Who the Meek Are Not

by Mary Karr

              Not the bristle-bearded Igors bent
under burlap sacks, not peasants knee-deep
              in the rice paddy muck,
nor the serfs whose quarter-moon sickles
              make the wheat fall in waves
they don't get to eat. My friend the Franciscan
              nun says we misread
that word meek in the Bible verse that blesses them.
              To understand the meek
(she says) picture a great stallion at full gallop
              in a meadow, who—
at his master's voice—seizes up to a stunned
              but instant halt.
So with the strain of holding that great power
              in check, the muscles
along the arched neck keep eddying,
              and only the velvet ears
prick forward, awaiting the next order.

"Who the Meek Are Not" by Mary Karr, from Sinners Welcome. © Harper Collins, 2006. Reprinted with permission. (buy now)

It was on this day in 1431 that Joan of Arc was burned at the stake in Rouen, France. In the centuries that have passed, she's become a national icon in France. She is to the national identity of France, novelist Julian Barnes notes, what Robin Hood is to England.

Statues of Joan of Arc stand all over parks and churches in France, and nearly every French town has a street named for her, called "Jeanne d'Arc." One 19th-century historian wrote that Joan of Arc "loved France so much that France began to love itself."

Joan of Arc was a 13-year-old peasant girl when she began to hear voices in her garden. The voices, she recounted, were those of saints Michael, Margaret, and Catherine, and they eventually told her that she needed to save France. At the time, France was engaged in the Hundred Years War, and the English had the French town of Orleans under siege. In April of 1429, Joan of Arc asked the French government for troops that she could lead to liberate the captured Orleans. She'd met with the crown prince and theologians, and they thought she could be of use in the fight against the English, and so Joan of Arc was given an army to command.

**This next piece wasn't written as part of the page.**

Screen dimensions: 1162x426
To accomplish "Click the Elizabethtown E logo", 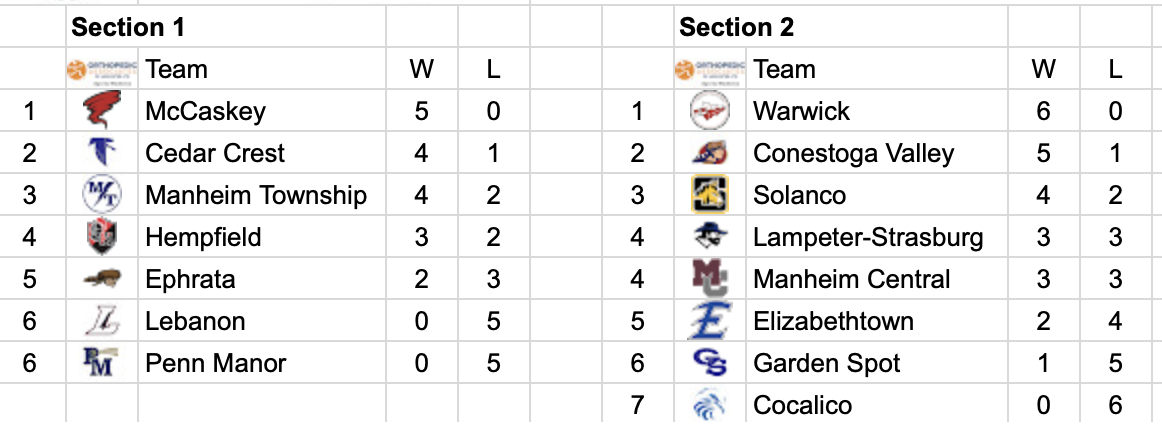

She went into battle wearing a white suit of armor and carrying up high a banner depicting an image of the Trinity. An English arrow hit her in the shoulder, but she was OK. Her army succeeded in liberating Orleans: English troops fled, and Joan's army took over their surrounding forts.

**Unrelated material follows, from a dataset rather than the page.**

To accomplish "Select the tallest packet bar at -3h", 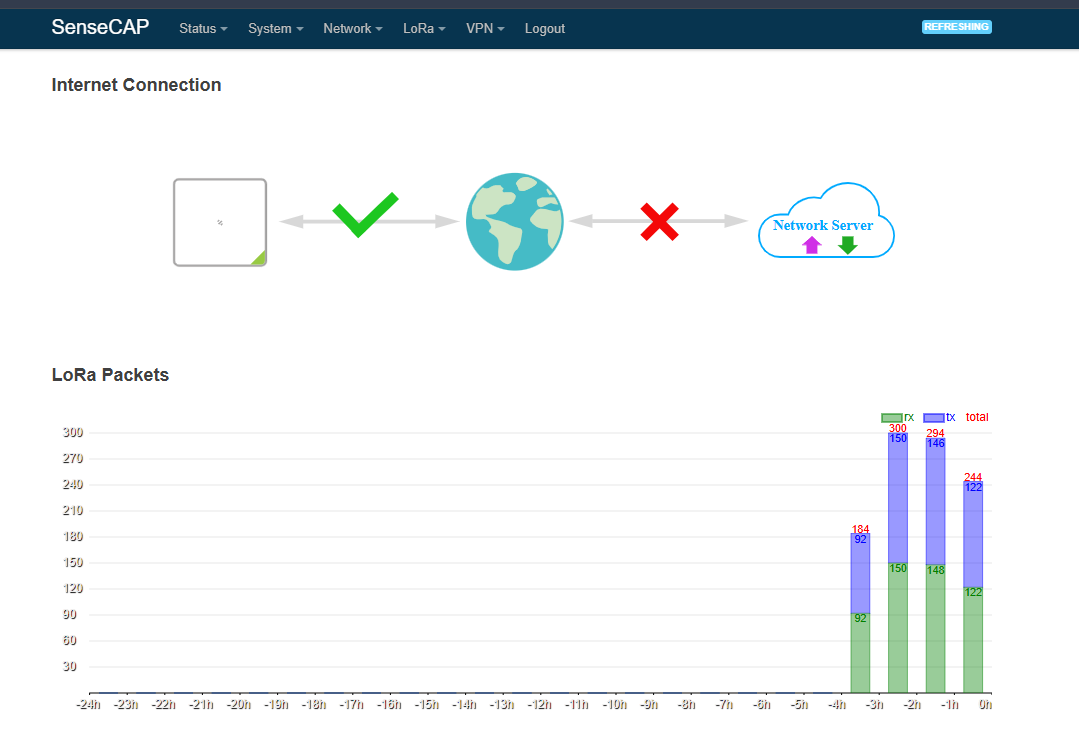I will (x=898, y=560).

In another battle, Joan of Arc — now known as "the maid of Orleans" — was taken hostage by Burgundian troops and sold to the English. She was imprisoned for over a year, often chained to a wooden block, while interrogators attempted to extract confessions out of her. Then, on February 21, 1431, she was brought to trial under an ecclesiastical court. She stuck to her story that she had heard the voices of saints and it was they who commanded her to serve France. Interrogators demanded that she retract her statements. She was convicted of heresy and brought before a large crowd to be sentenced, condemned, and handed over to secular officials. Then, on this day, when she was 19 years old, she was burned at the stake.

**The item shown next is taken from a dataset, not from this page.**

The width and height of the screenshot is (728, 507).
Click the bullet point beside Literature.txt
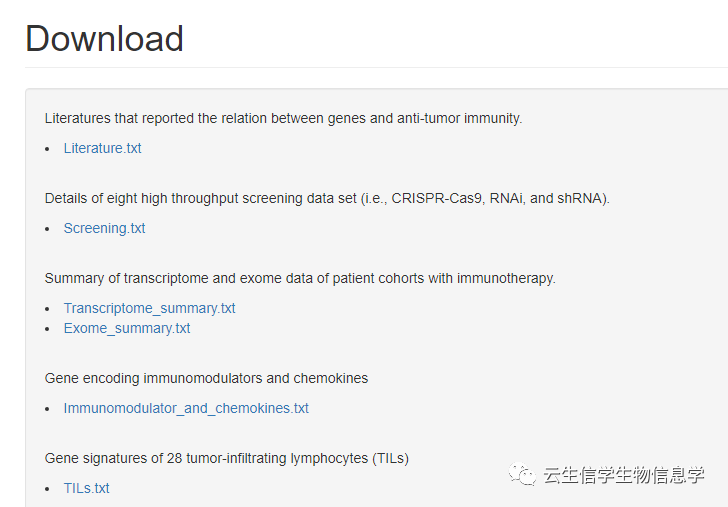tap(48, 149)
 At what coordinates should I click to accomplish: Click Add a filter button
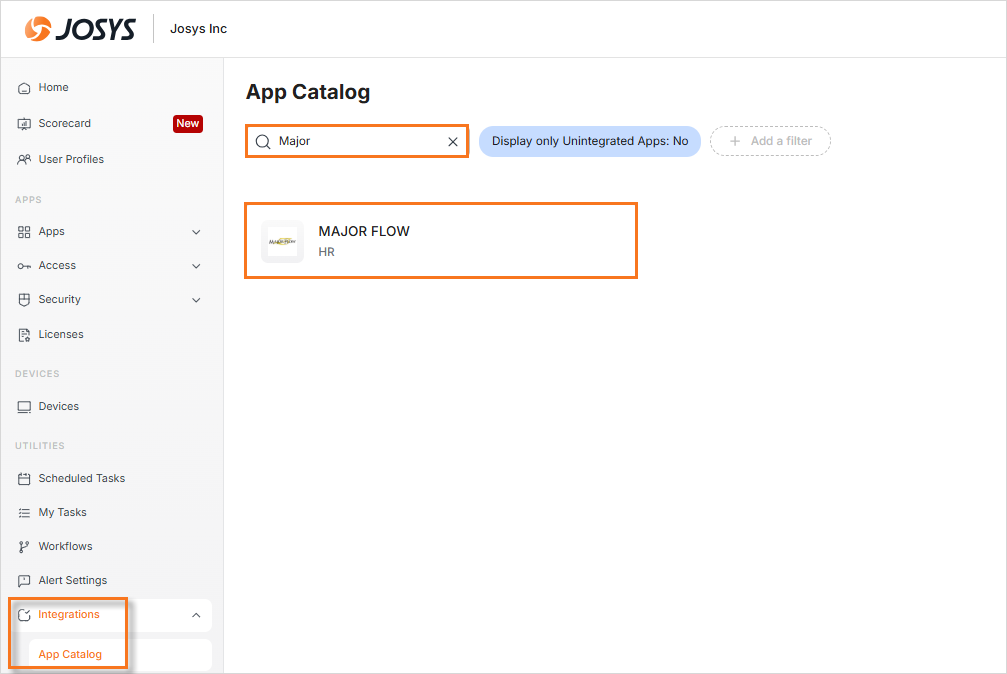(x=770, y=142)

In 1456 (25 years after she died), a posthumous retrial was held at which she was exonerated. In 1920, she was canonized a Catholic saint. Joan of Arc has been portrayed in more than 20 films; the first was made by director Georges Melies in 1899. And she's the subject of more than 20,000 books.

One of these is by Mark Twain (books by this author), who spent 12 years researching her life and wrote a book called Personal Recollections of Joan of Arc, first serialized in Harper's Magazine and then published as a book in 1896. It's a fictional account and purports to be written by Joan of Arc's page and personal secretary. But the book is mostly devoid of the humor that Mark Twain is famous for. He genuinely admired Joan of Arc, and wrote an earnest book about her.

Mark Twain later said, "I like Joan of Arc best of all my books; and it is the best; I know it perfectly well."